Whatever one decides, it is important to not get so involved in the physical details that one forgets what the Scriptures are seeking to remind us of, which is the Word of God. These commandments were given to the Israelites thousands of years ago and those who heard them directly from Moses no doubt knew exactly what God meant because, if they didn't, they could have asked Moses to clarify. We are living in an age where many things have changed and we do not have Moses with us to ask.
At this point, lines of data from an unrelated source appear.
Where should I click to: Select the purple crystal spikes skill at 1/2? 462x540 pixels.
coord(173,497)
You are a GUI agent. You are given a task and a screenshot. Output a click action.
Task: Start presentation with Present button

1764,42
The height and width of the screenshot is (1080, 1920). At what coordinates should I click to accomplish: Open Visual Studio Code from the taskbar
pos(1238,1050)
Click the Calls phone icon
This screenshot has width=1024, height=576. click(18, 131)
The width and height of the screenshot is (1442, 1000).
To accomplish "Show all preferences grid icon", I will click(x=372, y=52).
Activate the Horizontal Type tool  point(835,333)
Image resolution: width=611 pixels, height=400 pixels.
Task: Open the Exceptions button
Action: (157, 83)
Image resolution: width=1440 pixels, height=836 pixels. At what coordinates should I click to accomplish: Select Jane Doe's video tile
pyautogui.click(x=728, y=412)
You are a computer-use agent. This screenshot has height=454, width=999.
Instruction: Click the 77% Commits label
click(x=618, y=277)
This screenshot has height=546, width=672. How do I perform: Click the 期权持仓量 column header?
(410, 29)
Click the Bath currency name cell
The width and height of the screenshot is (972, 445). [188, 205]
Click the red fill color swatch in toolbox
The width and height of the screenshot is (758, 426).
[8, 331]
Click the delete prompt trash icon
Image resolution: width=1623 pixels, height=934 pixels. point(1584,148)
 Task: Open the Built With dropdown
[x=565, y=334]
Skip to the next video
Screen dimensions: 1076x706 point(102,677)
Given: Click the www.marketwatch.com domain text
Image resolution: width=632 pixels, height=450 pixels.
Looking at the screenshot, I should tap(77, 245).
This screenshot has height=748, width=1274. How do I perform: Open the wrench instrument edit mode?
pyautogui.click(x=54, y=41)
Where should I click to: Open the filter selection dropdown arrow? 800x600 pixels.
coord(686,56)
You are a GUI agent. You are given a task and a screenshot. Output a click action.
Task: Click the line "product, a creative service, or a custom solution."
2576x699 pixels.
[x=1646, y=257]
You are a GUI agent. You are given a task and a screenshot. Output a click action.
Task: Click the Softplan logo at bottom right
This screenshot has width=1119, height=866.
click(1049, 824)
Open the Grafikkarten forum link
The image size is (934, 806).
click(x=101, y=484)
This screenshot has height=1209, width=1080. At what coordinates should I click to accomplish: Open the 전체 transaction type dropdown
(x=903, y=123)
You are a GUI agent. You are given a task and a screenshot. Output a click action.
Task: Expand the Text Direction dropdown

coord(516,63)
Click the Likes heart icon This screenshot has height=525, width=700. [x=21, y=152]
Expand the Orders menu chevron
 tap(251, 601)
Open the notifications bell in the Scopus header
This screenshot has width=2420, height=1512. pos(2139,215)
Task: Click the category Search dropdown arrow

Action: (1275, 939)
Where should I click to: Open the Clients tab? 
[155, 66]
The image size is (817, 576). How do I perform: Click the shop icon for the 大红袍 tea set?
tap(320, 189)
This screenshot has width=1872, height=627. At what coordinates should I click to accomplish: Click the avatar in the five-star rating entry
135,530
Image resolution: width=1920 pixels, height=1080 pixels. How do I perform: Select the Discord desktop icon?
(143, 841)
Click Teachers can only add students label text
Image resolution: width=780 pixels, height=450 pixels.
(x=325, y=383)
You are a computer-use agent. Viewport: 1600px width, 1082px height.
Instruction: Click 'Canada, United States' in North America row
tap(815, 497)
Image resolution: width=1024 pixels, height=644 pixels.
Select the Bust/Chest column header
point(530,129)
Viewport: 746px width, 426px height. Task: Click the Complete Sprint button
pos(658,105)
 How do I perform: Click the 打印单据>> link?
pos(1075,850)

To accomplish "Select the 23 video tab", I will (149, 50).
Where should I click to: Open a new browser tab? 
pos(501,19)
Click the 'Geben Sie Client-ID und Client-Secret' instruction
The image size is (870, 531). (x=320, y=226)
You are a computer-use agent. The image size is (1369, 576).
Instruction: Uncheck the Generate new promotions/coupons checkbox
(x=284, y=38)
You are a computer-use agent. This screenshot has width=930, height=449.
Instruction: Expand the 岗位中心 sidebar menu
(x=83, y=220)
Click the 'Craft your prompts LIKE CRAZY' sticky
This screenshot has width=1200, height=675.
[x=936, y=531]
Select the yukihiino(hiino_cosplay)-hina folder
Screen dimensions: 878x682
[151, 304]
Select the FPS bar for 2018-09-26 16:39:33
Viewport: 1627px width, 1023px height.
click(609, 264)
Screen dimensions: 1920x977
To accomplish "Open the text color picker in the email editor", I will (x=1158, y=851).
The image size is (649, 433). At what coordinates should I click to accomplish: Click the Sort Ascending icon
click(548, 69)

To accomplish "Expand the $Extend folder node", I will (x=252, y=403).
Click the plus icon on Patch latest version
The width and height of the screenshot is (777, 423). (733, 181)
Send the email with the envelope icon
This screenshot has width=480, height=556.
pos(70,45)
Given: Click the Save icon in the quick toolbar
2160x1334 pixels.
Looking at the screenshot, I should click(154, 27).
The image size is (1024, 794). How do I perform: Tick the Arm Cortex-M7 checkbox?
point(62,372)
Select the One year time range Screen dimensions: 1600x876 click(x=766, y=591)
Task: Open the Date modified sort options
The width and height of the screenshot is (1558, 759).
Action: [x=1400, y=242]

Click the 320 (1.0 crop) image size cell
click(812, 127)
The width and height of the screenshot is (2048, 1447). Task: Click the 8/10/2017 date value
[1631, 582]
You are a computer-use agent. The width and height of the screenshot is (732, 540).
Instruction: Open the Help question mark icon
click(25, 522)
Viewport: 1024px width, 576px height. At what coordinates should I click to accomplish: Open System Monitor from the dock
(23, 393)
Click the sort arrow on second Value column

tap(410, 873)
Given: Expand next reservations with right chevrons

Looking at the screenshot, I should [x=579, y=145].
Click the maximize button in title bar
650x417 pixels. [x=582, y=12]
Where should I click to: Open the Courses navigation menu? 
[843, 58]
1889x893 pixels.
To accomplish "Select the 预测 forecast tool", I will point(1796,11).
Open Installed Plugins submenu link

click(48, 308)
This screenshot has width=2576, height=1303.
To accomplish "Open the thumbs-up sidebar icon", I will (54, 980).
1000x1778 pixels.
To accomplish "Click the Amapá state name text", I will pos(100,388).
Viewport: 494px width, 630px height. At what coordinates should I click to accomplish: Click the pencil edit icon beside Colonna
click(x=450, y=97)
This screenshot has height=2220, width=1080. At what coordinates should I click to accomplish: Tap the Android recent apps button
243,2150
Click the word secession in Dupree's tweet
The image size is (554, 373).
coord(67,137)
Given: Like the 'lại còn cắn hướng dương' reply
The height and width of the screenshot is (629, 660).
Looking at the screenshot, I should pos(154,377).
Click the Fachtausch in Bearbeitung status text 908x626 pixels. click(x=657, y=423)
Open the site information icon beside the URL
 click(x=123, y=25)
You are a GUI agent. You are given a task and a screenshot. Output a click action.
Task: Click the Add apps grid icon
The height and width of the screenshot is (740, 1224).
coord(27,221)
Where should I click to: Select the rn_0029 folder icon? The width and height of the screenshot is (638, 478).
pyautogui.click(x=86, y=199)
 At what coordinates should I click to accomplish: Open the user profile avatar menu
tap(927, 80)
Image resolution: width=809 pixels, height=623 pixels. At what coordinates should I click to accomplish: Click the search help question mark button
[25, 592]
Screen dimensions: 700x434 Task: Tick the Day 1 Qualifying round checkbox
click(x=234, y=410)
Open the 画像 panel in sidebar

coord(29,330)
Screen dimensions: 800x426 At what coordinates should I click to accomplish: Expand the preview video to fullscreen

We do, however, have God Himself with us in the person of the Ruach HaKodesh, so it is to Him that each of us should appeal for clarification.

I do not recommend that traditional t'fillin be worn by Gentiles (K'rovei Yisrael excepted) or women, because they are historically and culturally associated with the morning prayers of Jewish men. I do not find objection with anyone designing and using non-traditional t'fillin in attempting to comply literally with the aforementioned Scriptures.

Commentators:
Maimonides, Meir, and HaChinuch interpret the aforesaid Scriptures as needing to wear traditional t'fillin during prayer. I do not take issue with them on that, but I believe they are wrong to associate the Exodus 13 Scriptures with t'fillin. The sign on the hand and reminder on the forehead in those Scriptures refer to eating matzah during the Feast of Unleavened Bread, and to redeeming firstborn males.